Batteries Boom but Solar Slides in CAISO
For the first time in years, CAISO's solar output in April declined, but wind broke records after a 4-year drought. Gas was down, curtailment up, and battery operations continued to expand. We track all of these and more during a busy spring in California.
For the 4th year running, we’re taking a look at CAISO operations during April. As we’ve said in the past, April isn’t indicative of the entire year, but it is a glimpse into possible grid futures for California and beyond.
Every year has shifts in fuel mix and operations, and 2026 has been anything but subtle, with major swings on the surface signaling the complicated grid underneath. The headlines in 2026? Gas down, curtailment up, exports down, batteries more, solar down, wind up.

We’re diving into all of the above and more, so join us on this return visit to Hotel California(ISO), a market we may stray from, but which we can never leave.
- Solar - Generation and Curtailment
- Wind - Generation and Curtailment
- Batteries
- Imports and Exports
- Nuclear, Gas, and Hydro
- Geothermal
- Behind the Meter
- Wrap Up
While you're on the site, try our new Trends App to understand where each grid is in terms of output and consumption, day-over-day or year-over-year.
Solar Eclipse
California and sunshine go hand-in-hand, and power generation has been no different over the past decade as installed solar capacity exploded across the state. Installed capacity of utility-scale solar has continued to grow across the Golden State, but this April was the first in years to see average grid-scale solar generation drop year over year.

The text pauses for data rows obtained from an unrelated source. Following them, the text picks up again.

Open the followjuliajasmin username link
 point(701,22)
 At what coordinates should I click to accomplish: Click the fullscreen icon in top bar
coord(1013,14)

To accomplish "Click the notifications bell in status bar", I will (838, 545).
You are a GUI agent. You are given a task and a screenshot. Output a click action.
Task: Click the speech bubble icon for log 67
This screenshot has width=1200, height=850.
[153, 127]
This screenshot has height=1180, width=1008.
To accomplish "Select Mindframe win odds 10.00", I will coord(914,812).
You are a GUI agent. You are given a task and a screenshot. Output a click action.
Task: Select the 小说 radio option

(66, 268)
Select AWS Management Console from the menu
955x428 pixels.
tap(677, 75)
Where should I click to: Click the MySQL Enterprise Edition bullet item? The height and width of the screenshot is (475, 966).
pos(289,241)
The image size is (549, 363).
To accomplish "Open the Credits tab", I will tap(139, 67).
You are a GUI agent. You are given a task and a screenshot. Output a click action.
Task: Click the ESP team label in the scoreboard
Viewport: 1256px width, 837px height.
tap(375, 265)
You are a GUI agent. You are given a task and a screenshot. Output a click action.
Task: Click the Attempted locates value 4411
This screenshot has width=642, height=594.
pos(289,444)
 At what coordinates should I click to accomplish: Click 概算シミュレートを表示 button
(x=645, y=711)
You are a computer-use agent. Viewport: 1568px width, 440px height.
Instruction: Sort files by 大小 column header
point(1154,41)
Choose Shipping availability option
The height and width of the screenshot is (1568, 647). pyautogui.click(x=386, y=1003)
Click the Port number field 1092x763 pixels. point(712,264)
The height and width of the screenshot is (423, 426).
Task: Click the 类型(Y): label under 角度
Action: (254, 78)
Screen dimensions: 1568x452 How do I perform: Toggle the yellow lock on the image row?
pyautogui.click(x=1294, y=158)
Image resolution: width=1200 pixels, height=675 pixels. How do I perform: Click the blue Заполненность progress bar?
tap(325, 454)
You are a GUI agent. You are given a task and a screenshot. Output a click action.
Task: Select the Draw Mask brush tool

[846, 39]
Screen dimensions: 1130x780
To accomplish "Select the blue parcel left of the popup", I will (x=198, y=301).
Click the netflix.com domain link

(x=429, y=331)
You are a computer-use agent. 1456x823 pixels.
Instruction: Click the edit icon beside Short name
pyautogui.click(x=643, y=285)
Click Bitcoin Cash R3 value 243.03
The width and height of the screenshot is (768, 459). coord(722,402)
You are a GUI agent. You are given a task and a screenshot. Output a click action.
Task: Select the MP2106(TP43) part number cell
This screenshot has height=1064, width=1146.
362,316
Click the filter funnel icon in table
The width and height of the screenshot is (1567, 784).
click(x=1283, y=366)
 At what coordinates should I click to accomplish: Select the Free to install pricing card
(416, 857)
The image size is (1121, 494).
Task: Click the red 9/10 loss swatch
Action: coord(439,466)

Compared to the prior year, solar generation at noon dropped an average of 1,772 MW. As CAISO continues to interconnect new renewable projects, such as new solar resources, these additions continue to run into existing grid bottlenecks, particularly during peak solar hours.
Solar has continued to be built out in the Central Valley and the desert South, but this generation is located away from major load centers along the coast. These bottlenecks manifest as congestion, which can generate locational marginal prices (LMPs) too negative for the Product Tax Credit (PTC) to overcome. When that happens, the most common outcome is curtailment. Curtailment can occur for a variety of reasons, but most commonly, renewable units purposely reduce output in response to negative prices.
Despite the continued increases in nameplate capacity, curtailment grew so much that solar generation actually declined year-over-year.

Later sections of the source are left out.